**Stored records:**
[Start of section]
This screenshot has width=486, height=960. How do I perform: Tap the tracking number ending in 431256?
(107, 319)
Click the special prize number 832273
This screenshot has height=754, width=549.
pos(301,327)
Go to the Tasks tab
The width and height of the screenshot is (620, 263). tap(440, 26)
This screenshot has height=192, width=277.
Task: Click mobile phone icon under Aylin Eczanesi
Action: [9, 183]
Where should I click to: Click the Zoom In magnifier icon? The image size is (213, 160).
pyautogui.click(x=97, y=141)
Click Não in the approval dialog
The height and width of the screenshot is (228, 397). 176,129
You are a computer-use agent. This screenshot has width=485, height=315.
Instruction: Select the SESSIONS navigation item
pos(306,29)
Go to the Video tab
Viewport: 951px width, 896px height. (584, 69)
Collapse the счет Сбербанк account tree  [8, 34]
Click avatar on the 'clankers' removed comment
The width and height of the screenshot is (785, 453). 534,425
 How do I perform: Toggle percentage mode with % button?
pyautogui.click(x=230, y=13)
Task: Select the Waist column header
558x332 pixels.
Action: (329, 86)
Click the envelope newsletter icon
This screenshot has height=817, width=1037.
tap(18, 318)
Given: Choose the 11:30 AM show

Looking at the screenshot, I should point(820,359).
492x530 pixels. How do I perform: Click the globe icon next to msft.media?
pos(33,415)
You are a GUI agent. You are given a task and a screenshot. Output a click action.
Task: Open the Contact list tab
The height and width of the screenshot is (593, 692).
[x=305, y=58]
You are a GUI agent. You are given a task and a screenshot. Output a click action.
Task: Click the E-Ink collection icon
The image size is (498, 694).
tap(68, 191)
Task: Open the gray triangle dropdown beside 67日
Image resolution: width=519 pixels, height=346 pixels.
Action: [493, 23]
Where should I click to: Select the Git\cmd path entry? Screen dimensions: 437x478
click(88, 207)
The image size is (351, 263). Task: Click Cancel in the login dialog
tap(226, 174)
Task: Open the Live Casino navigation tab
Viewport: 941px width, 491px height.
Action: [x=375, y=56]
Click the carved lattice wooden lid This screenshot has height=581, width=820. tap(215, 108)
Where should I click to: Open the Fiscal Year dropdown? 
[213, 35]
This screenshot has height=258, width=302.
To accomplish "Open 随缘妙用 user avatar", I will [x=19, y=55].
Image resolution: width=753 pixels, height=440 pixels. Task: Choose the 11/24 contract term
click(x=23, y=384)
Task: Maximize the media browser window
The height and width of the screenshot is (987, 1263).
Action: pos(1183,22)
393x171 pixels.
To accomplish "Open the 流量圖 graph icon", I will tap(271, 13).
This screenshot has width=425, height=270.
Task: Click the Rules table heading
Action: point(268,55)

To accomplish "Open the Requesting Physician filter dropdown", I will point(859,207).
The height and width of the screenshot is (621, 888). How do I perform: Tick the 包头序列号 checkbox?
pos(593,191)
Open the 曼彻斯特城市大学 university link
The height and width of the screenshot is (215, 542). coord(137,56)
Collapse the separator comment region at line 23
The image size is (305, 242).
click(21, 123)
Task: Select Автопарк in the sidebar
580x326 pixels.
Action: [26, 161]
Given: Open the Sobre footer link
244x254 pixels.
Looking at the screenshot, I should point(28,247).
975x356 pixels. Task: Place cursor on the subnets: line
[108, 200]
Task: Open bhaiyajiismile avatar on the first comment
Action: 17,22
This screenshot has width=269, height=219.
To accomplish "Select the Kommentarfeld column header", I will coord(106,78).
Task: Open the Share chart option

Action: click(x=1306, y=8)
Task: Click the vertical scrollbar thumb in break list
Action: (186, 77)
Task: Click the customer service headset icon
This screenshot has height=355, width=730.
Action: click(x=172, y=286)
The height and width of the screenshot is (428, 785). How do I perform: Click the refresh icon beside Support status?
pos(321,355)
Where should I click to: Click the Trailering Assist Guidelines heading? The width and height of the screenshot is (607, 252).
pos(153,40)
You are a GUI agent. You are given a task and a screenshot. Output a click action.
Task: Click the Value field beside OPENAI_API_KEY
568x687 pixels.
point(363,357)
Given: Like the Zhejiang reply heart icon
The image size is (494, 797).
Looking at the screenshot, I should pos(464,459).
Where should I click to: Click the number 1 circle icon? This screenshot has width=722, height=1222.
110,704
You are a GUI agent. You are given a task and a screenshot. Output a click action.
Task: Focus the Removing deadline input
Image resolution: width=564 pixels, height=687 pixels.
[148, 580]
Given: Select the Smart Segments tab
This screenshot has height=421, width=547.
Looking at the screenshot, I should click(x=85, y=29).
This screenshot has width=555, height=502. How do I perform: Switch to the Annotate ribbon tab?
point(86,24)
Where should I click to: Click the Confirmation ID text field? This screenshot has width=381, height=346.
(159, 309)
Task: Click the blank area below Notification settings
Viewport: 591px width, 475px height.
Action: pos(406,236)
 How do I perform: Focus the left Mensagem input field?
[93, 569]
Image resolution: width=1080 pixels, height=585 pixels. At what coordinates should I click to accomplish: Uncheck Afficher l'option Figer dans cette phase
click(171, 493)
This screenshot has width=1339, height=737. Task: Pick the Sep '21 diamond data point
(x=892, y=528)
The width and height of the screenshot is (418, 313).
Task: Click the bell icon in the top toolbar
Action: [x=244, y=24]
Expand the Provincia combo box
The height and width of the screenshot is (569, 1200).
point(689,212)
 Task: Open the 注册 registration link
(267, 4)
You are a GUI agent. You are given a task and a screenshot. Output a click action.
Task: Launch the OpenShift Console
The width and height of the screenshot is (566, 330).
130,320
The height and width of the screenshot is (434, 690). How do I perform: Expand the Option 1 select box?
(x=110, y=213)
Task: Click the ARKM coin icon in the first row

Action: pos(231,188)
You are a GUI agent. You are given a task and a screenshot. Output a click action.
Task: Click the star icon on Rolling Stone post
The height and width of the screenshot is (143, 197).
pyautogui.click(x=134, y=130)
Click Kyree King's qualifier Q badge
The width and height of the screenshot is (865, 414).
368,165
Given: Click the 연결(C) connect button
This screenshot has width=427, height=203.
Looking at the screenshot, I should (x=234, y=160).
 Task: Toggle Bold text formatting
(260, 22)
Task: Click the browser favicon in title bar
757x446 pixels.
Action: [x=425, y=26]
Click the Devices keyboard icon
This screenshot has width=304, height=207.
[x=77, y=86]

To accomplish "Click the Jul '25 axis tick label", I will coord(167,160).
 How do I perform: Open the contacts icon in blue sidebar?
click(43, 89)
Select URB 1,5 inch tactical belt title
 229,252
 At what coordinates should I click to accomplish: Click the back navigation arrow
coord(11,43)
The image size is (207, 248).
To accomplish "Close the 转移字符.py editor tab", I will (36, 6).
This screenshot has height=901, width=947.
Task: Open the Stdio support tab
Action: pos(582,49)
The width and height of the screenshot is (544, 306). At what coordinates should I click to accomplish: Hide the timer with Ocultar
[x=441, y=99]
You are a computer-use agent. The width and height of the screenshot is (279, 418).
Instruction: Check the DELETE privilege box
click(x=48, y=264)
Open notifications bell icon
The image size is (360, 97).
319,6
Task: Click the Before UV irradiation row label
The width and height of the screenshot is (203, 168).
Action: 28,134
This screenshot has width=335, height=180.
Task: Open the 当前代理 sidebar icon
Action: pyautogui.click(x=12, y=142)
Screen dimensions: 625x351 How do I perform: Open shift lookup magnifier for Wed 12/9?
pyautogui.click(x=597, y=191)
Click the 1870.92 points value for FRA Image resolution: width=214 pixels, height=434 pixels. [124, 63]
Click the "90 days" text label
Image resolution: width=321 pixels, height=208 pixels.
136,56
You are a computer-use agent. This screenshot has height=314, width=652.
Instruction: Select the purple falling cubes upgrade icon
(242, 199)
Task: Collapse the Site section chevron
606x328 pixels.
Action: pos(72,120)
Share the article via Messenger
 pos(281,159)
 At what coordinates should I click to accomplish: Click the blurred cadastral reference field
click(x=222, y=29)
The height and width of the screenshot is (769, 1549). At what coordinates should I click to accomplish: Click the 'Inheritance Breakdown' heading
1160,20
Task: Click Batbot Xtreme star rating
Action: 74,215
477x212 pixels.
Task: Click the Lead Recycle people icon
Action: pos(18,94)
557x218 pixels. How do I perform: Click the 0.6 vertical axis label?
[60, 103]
[End of section]
**Exercise instructions:** Using the data above, extract exactly the lines from the one that holds "Given: Open the Sobre footer link" to the one that holds "Task: Click the blank", both ends included, and no others.

**Reply:**
Given: Open the Sobre footer link
244x254 pixels.
Looking at the screenshot, I should point(28,247).
975x356 pixels. Task: Place cursor on the subnets: line
[108, 200]
Task: Open bhaiyajiismile avatar on the first comment
Action: 17,22
This screenshot has width=269, height=219.
To accomplish "Select the Kommentarfeld column header", I will coord(106,78).
Task: Open the Share chart option

Action: click(x=1306, y=8)
Task: Click the vertical scrollbar thumb in break list
Action: (186, 77)
Task: Click the customer service headset icon
This screenshot has height=355, width=730.
Action: click(x=172, y=286)
The height and width of the screenshot is (428, 785). How do I perform: Click the refresh icon beside Support status?
pos(321,355)
Where should I click to: Click the Trailering Assist Guidelines heading? The width and height of the screenshot is (607, 252).
pos(153,40)
You are a GUI agent. You are given a task and a screenshot. Output a click action.
Task: Click the Value field beside OPENAI_API_KEY
568x687 pixels.
point(363,357)
Given: Like the Zhejiang reply heart icon
The image size is (494, 797).
Looking at the screenshot, I should pos(464,459).
Where should I click to: Click the number 1 circle icon? This screenshot has width=722, height=1222.
110,704
You are a GUI agent. You are given a task and a screenshot. Output a click action.
Task: Focus the Removing deadline input
Image resolution: width=564 pixels, height=687 pixels.
[148, 580]
Given: Select the Smart Segments tab
This screenshot has height=421, width=547.
Looking at the screenshot, I should click(x=85, y=29).
This screenshot has width=555, height=502. How do I perform: Switch to the Annotate ribbon tab?
point(86,24)
Where should I click to: Click the Confirmation ID text field? This screenshot has width=381, height=346.
(159, 309)
Task: Click the blank area below Notification settings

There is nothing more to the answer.